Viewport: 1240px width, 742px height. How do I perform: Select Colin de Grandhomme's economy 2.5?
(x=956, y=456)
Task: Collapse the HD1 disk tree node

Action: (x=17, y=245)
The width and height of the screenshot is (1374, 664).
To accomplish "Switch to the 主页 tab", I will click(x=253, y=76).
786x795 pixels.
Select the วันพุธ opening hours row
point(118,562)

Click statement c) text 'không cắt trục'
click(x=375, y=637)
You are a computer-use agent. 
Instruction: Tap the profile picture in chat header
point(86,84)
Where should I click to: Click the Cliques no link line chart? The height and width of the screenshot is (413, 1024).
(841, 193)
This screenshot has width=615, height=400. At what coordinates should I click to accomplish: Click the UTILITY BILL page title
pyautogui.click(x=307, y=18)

# # # #

[Aim of the exercise] What you retype should run from the first line of the entries above through the line containing "786x795 pixels.", exactly and in full.

[Completed exercise]
Viewport: 1240px width, 742px height. How do I perform: Select Colin de Grandhomme's economy 2.5?
(x=956, y=456)
Task: Collapse the HD1 disk tree node

Action: (x=17, y=245)
The width and height of the screenshot is (1374, 664).
To accomplish "Switch to the 主页 tab", I will click(x=253, y=76).
786x795 pixels.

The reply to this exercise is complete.